How to Calculate Heart Rate Reserve

Heart rate reserve should be calculated when gauging workout intensity. The formula is simple: Subtract your resting heart rate from your maximum heart rate.

Heart rate reserve helps gauge workout intensity.
Credit: alvarez/iStock/GettyImages

Despite the simplicity of calculating HRR, it's not always accurate and researchers have found that the "talk test" may be more effective when creating exercise programs.

Heart Rate Reserve

What exactly is heart rate reserve (HRR)? An August 2014 Mayo Clinic Proceedings article defines HRR as the difference between your resting heart rate and your maximum heart rate. It's used when calculating exercise target heart rates. The formula is:

HRR = HR (max) - HR (rest)

Your heart rate measures the intensity of your workout — the higher your heart rate, the higher your exercise intensity. If you feel that you're pushing yourself in a workout, your heart rate is likely on the high end.

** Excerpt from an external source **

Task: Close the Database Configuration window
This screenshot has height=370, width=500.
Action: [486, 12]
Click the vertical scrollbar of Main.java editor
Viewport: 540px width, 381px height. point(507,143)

According to Mayo Clinic, you can gauge intensity with heart rate measuring technology or by calculating how hard your heart is beating during physical activity. You'd begin by calculating maximum heart rate by subtracting your age from 220.

Say you're 30, then your maximum heart rate should be 190, the average number of times your heart should beat per minute during physical activity.

Read more: What is a Good Exercise Heart Rate?

The Karvonen Formula

If you'd like to calculate your desired heart rate zone, the point at which your heart is being exercised but not overworked, you can use a simple formula, known as the Karvonen formula. For light physical activity, you can aim for 30 to 40 percent of HRR; for moderate, you can aim for 40 to 60 percent; and for vigorous, you can aim for 60 to 90 percent, says an article published in January 2017 in the British Columbia Medical Journal.

Begin with your maximum heart rate — found by subtracting your age from 220 — then calculate your resting heart rate by counting how many times your heart beats per minute when you're at rest. It should be between 60 and 100 beats per minute.

  1. Calculate your HRR by subtracting your resting heart rate from your maximum rate.
  2. Next multiply your HRR by the minimum and maximum percentage.
  3. Multiply your HRR by 0.6; then add your resting heart rate to this number.
  4. Multiply your HRR by 0.9; then add your resting heart rate to this number. The range of these two numbers (HRR x 0.6 and HRR x 0.9) will be your target heart rate zone.

Certain factors, such as medication and health conditions, can affect your heart rate zone. If you have questions regarding your target heart rate zone, consult a physical therapist or doctor.

Read more: Cardio Heart Rate Zones

Use the Talk Test

Conventionally, exercise programs have been created using range-based protocols, such as HRR. But research — by the American Council on Exercise, which enlisted researchers in the Department of Exercise and Sport Science at the University of Wisconsin–La Crosse in June 2018 — shows, using a small sample of 44 university-aged individuals, that formulas may not be the most effective way to develop these programs and determine the appropriate amount of exercise.

Instead, a "talk test," based on what happens to breathing during exercise, may be the best way to monitor your exercise activity. The researchers found that exercise programming using the talk test was much more effective than programming using HRR ranges.

According to the Better Health Channel of Victoria, Australia, the talk test is determined by how much you can talk or sing during exercise. If you can talk or sing without running out of breath, you're doing low-level exercise; if you can comfortably talk but not sing, you're doing moderate-level exercise; and if you can barely speak without running out of breath, you're doing vigorous-level exercise.